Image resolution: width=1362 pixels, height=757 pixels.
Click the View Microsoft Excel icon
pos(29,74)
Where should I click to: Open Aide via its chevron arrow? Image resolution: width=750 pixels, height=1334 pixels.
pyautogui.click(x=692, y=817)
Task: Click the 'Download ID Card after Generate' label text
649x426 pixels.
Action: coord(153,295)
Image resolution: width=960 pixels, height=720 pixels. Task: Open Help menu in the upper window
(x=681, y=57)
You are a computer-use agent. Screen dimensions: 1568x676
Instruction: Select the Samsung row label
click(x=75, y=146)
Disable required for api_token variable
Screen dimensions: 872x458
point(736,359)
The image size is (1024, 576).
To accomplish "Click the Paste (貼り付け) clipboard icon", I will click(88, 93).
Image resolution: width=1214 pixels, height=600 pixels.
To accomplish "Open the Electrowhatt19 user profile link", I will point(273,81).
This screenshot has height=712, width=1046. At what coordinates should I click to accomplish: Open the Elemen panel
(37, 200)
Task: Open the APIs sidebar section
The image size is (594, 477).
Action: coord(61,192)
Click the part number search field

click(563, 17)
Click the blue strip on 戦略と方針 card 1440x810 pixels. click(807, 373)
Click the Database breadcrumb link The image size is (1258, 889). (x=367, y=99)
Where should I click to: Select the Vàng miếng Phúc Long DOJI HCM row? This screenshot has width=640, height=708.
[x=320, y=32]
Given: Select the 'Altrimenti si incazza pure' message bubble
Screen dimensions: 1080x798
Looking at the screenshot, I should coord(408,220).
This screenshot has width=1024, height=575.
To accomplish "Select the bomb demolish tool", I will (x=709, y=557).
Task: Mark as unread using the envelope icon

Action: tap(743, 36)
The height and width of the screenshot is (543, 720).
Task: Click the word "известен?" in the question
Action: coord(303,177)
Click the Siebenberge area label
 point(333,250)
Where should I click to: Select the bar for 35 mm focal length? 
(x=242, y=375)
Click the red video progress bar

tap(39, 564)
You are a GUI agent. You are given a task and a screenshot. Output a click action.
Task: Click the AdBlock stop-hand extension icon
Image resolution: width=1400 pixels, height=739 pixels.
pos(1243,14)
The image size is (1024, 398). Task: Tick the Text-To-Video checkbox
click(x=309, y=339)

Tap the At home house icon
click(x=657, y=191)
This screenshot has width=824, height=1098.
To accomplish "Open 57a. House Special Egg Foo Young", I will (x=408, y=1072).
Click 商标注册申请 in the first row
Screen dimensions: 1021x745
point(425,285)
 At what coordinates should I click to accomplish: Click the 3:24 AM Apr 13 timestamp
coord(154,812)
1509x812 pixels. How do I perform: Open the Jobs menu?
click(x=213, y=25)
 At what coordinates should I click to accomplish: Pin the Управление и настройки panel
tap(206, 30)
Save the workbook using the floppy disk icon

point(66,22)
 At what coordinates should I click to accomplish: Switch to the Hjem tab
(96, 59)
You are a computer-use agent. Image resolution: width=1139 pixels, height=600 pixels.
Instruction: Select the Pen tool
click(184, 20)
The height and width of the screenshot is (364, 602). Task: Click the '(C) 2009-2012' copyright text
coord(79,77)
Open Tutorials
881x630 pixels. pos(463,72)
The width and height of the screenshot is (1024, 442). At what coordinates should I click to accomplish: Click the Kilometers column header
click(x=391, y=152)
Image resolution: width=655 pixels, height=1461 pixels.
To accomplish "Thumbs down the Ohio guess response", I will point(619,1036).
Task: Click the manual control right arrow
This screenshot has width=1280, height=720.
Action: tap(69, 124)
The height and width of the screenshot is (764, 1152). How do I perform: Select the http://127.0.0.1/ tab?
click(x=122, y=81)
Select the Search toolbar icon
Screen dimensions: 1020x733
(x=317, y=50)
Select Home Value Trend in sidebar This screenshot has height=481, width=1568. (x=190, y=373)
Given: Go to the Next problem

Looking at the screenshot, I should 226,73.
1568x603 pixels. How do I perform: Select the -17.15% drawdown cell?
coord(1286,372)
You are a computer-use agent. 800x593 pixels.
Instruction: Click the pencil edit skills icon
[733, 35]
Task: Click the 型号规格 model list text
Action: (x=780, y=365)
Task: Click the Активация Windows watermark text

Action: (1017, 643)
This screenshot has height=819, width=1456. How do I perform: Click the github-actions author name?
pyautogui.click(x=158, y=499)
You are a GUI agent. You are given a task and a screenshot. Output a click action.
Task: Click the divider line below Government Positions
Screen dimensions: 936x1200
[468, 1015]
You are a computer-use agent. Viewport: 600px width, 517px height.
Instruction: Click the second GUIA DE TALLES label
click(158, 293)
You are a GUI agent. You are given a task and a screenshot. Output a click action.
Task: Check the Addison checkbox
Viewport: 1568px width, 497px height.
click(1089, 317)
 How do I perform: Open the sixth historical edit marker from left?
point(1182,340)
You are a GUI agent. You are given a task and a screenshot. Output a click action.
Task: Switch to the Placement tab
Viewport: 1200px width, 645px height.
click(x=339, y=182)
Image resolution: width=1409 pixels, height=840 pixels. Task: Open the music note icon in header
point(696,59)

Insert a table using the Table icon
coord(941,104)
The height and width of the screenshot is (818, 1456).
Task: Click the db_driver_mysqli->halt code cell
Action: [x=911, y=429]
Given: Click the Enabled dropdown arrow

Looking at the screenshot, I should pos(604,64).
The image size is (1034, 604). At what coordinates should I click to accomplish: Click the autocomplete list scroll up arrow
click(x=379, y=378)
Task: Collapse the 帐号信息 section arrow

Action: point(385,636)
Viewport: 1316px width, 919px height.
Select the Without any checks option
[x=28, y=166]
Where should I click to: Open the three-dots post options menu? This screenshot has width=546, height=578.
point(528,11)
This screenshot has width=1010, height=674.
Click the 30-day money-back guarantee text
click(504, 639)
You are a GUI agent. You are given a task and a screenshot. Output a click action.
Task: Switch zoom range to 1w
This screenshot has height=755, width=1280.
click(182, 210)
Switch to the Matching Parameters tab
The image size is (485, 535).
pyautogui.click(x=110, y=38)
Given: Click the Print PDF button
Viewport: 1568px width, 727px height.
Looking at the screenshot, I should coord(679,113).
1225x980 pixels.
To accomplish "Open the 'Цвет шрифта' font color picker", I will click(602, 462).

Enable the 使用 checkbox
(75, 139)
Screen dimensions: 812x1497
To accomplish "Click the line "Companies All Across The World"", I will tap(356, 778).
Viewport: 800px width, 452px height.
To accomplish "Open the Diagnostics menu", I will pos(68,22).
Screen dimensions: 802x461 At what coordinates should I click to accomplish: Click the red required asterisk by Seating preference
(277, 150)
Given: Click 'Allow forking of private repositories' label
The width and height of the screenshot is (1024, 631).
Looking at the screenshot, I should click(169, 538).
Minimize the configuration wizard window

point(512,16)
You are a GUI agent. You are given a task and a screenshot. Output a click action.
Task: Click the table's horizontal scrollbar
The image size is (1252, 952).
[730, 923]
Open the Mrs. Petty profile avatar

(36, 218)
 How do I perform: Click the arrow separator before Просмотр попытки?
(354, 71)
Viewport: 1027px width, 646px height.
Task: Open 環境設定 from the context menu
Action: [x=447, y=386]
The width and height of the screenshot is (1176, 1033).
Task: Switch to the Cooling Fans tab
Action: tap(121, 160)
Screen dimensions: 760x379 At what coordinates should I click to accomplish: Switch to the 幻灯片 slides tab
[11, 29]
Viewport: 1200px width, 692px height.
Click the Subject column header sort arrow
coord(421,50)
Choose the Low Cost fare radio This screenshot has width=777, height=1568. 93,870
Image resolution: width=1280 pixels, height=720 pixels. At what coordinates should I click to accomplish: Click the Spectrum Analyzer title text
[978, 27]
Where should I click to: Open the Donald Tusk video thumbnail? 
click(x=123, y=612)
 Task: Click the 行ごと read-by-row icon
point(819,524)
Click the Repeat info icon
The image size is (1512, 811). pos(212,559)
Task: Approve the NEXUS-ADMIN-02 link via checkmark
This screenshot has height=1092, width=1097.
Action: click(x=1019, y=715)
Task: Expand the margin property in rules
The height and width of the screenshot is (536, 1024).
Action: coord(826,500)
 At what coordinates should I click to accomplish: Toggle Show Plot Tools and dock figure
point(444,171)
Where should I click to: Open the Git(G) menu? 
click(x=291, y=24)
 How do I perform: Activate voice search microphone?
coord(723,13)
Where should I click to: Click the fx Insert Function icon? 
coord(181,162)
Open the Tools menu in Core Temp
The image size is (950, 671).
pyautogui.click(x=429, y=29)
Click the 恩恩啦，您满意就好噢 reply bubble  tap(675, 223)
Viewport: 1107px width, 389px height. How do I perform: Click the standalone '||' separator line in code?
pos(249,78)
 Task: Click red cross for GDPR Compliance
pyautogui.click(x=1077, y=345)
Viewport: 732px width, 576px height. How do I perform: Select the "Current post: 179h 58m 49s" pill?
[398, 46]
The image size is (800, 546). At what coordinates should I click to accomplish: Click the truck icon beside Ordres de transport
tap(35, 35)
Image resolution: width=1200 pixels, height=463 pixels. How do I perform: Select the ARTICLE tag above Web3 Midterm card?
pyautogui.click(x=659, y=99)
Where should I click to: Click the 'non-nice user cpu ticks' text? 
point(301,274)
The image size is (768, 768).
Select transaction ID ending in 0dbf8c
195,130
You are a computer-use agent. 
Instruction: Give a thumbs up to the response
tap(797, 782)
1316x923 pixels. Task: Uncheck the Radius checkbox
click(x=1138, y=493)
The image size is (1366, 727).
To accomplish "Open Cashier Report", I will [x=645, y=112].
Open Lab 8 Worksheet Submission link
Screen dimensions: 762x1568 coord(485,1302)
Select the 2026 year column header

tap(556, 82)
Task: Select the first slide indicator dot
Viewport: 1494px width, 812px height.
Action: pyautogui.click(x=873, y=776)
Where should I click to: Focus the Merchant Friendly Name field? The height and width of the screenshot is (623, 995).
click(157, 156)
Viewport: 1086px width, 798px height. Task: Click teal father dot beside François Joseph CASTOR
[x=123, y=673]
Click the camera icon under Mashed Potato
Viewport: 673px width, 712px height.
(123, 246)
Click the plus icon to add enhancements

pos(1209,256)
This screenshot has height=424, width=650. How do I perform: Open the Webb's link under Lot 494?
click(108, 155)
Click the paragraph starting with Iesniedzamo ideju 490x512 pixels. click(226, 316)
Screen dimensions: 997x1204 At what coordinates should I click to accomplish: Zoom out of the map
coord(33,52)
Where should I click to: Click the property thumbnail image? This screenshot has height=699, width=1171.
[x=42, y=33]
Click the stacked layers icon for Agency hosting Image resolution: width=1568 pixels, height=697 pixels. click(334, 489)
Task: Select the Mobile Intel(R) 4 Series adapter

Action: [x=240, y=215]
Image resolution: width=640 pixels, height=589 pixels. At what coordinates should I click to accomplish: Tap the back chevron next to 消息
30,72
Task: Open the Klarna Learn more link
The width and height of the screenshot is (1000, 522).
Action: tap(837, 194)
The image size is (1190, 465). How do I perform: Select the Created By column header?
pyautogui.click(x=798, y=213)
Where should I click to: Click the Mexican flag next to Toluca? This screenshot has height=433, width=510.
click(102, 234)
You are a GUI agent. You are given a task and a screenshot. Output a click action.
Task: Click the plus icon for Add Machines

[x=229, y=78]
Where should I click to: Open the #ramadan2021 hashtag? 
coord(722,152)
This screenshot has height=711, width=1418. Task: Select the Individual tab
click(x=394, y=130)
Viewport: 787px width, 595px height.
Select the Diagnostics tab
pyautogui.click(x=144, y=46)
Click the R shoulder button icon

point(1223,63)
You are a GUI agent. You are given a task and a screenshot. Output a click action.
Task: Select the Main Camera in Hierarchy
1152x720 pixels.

-- WHAT IS NEEDED --
Return a word-for-word copy of the lines from the beginning of the listing to the line holding "This screenshot has width=1024, height=575.", both kept.

-- RESULT OF THE EXERCISE --
Image resolution: width=1362 pixels, height=757 pixels.
Click the View Microsoft Excel icon
pos(29,74)
Where should I click to: Open Aide via its chevron arrow? Image resolution: width=750 pixels, height=1334 pixels.
pyautogui.click(x=692, y=817)
Task: Click the 'Download ID Card after Generate' label text
649x426 pixels.
Action: coord(153,295)
Image resolution: width=960 pixels, height=720 pixels. Task: Open Help menu in the upper window
(x=681, y=57)
You are a computer-use agent. Screen dimensions: 1568x676
Instruction: Select the Samsung row label
click(x=75, y=146)
Disable required for api_token variable
Screen dimensions: 872x458
point(736,359)
The image size is (1024, 576).
To accomplish "Click the Paste (貼り付け) clipboard icon", I will click(88, 93).
Image resolution: width=1214 pixels, height=600 pixels.
To accomplish "Open the Electrowhatt19 user profile link", I will point(273,81).
This screenshot has height=712, width=1046. At what coordinates should I click to accomplish: Open the Elemen panel
(37, 200)
Task: Open the APIs sidebar section
The image size is (594, 477).
Action: coord(61,192)
Click the part number search field

click(563, 17)
Click the blue strip on 戦略と方針 card 1440x810 pixels. click(807, 373)
Click the Database breadcrumb link The image size is (1258, 889). (x=367, y=99)
Where should I click to: Select the Vàng miếng Phúc Long DOJI HCM row? This screenshot has width=640, height=708.
[x=320, y=32]
Given: Select the 'Altrimenti si incazza pure' message bubble
Screen dimensions: 1080x798
Looking at the screenshot, I should coord(408,220).
This screenshot has width=1024, height=575.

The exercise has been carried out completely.